His research spans Learning Science and Technology, Human-Computer Interaction, Cognitive Science and Artificial Intelligence. He is the editor of two books and author of over seventy refereed research papers. He has presented invited lectures in Bulgaria, France, India, Japan, Korea, Poland and the U. S. He serves as an Associate Editor of IEEE Transactions of Systems, Man and Cybernetics. His research has been supported by the Office of Naval Research, NSF and Auburn University, and recognized by Auburn University through a Junior Faculty Engineering Research Excellence Award (2001) and a Senior Faculty Engineering Research Excellence Award (2005).
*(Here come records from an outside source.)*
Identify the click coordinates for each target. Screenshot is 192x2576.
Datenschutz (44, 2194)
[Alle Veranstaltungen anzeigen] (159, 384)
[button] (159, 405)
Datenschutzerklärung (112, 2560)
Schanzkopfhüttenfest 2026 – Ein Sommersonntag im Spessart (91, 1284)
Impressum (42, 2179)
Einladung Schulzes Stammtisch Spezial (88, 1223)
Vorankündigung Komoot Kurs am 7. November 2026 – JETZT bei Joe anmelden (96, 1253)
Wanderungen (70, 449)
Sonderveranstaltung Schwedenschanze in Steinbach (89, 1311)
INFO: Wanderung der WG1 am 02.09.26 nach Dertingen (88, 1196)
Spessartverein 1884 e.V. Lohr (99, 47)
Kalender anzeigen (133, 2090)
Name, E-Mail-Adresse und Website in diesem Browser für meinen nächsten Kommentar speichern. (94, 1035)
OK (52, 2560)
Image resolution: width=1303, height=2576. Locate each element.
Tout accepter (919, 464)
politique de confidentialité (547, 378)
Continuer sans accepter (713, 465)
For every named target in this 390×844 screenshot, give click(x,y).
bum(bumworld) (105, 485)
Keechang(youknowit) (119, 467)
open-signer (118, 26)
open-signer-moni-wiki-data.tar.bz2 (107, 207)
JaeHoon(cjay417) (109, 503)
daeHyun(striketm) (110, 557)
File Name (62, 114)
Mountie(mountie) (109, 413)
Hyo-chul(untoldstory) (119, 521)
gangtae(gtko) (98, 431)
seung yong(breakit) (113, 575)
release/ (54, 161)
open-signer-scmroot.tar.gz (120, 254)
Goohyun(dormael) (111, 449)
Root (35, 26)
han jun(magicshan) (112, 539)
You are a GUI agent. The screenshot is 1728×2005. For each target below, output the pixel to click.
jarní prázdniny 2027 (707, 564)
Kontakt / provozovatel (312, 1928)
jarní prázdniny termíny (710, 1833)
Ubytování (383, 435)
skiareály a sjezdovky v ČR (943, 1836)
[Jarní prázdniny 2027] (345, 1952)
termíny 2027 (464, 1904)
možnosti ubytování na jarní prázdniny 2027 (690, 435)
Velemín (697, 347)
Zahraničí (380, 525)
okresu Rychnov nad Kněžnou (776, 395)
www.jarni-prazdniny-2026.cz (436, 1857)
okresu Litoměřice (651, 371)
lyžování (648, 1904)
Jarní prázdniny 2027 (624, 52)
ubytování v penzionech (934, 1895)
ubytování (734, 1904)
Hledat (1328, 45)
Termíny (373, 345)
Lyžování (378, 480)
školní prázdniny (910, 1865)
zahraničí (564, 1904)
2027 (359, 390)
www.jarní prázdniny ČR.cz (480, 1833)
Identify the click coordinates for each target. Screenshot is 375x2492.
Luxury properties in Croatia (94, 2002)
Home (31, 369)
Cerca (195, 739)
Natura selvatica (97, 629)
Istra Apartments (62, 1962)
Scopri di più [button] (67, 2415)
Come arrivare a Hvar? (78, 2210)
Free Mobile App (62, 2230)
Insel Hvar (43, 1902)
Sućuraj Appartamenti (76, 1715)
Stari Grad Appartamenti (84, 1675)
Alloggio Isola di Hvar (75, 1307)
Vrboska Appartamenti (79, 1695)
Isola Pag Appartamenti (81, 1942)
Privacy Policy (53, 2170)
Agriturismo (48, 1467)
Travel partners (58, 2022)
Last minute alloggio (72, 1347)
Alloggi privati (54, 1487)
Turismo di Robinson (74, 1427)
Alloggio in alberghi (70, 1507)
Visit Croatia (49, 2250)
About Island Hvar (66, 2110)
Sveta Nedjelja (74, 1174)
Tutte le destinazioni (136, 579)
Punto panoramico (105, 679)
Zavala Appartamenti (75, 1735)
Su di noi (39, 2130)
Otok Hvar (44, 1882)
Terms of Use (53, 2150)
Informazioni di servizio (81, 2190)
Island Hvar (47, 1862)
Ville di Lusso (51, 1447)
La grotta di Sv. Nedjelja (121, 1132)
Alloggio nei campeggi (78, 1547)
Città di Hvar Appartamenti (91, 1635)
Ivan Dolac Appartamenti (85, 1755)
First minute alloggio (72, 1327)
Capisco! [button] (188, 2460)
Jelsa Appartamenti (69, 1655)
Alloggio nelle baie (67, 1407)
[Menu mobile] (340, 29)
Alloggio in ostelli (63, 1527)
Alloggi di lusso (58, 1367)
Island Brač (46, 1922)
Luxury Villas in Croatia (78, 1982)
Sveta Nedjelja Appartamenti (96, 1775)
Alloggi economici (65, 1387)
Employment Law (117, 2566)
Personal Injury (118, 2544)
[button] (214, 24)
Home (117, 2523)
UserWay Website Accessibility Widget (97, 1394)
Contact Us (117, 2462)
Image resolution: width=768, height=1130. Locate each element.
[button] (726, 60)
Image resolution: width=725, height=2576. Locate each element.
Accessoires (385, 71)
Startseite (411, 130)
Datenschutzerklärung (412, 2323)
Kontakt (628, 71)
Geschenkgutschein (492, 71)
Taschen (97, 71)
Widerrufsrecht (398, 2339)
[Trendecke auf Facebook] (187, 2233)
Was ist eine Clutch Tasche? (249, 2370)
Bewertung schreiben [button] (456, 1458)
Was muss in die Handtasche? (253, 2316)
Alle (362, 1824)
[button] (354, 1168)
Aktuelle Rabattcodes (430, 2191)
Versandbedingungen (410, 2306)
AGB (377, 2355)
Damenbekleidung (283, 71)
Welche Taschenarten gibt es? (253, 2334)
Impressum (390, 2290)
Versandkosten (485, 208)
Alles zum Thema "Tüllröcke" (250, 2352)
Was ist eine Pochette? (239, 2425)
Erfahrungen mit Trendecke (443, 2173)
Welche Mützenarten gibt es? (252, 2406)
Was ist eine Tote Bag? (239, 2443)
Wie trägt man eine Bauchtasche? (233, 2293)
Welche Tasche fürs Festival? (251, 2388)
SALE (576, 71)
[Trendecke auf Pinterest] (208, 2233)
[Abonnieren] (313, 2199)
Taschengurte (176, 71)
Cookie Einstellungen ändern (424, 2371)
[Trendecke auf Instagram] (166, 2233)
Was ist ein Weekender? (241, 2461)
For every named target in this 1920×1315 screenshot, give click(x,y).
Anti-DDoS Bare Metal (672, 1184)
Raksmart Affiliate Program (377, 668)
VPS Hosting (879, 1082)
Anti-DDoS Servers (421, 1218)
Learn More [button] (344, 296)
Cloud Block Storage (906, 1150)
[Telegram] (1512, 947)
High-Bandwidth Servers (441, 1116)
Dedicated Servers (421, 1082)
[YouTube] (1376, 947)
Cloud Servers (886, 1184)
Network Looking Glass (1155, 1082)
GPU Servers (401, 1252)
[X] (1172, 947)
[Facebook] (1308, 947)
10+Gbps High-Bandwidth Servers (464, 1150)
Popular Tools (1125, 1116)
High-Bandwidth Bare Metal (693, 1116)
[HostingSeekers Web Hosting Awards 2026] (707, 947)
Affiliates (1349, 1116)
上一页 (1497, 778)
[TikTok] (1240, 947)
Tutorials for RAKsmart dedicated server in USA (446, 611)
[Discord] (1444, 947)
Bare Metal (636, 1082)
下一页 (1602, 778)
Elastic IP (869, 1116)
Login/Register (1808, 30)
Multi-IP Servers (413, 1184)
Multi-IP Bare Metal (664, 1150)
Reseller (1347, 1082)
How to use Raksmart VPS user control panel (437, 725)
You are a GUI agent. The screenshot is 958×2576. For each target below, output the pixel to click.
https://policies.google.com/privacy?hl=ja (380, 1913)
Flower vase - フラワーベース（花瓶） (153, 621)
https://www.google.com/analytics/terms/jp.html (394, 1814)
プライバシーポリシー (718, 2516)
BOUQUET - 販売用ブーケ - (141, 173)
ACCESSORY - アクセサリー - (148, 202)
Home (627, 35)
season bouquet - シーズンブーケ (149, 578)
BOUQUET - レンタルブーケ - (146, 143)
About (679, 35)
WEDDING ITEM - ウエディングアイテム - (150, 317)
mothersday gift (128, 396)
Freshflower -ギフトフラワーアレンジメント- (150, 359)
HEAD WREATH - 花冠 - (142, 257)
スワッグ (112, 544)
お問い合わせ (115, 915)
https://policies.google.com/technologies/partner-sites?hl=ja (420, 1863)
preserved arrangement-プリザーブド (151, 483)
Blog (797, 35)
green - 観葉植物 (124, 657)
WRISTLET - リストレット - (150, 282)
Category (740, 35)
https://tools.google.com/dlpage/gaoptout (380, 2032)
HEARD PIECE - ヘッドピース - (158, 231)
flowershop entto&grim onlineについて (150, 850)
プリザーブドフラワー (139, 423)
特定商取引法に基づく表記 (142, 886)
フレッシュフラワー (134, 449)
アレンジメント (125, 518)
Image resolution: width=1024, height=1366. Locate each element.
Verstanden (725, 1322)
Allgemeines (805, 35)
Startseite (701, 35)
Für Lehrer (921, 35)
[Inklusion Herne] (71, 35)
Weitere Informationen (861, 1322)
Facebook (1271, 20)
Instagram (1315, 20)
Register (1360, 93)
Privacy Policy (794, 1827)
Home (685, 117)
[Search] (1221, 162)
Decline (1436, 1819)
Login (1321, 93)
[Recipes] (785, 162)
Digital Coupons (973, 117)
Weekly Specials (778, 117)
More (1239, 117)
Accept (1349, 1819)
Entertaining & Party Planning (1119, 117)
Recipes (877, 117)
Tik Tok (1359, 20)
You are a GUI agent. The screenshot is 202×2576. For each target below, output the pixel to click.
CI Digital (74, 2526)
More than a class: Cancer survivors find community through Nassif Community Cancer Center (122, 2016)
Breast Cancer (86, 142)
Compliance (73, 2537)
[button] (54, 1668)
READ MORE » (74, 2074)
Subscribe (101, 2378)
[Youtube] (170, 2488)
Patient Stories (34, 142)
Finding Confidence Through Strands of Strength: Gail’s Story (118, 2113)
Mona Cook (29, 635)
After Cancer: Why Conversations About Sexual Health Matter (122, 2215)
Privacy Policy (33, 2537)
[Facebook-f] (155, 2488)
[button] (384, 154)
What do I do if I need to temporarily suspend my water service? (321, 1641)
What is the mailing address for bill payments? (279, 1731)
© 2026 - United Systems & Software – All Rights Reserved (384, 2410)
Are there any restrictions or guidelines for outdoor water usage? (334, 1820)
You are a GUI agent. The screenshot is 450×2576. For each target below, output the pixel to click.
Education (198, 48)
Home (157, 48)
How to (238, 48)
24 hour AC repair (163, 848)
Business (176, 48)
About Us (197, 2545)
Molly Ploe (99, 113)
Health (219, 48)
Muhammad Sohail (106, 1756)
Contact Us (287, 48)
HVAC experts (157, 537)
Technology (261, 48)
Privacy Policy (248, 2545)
He established the Intelligent and Interactive Systems Research Group in the CSSE Department in 1997. It has since grown to comprise four research laboratories: Information Laboratory, Human Centered Computing Laboratory, Computer Human Interaction Laboratory and Intelligent and Interactive Systems Laboratory. He leads the group and directs its Intelligent and Interactive Systems Laboratory.
He received the B.E. degree in Electrical Engineering from Birla Institute of Technology and Science, Pilani, India. He then attended Indian Institute of Science and University of Rochester, earning the degrees of M.E. (Automation) and M.S. (Computer Science). He received the doctorate in Computer and Information Science from Ohio State University, specializing in Artificial Intelligence and Cognitive Science. His doctoral research was on the topic of how humans and machines represent, reason with, and communicate using diagrams. He subsequently played a significant role in the development of the interdisciplinary field of diagrammatic reasoning, organizing the first meeting on the topic in 1992 that eventually led to a biennial conference series, and publishing an influential edited collection. During 1992-96 he was a Visiting Research Scientist at the Advanced Research Laboratory of Hitachi Ltd. in Japan, Visiting Scholar at the Knowledge Systems Laboratory of Stanford University, and Postdoctoral Fellow and later Research Scientist at the EduTech Institute, College of Computing, Georgia Institute of Technology. He joined Auburn in Fall 1996.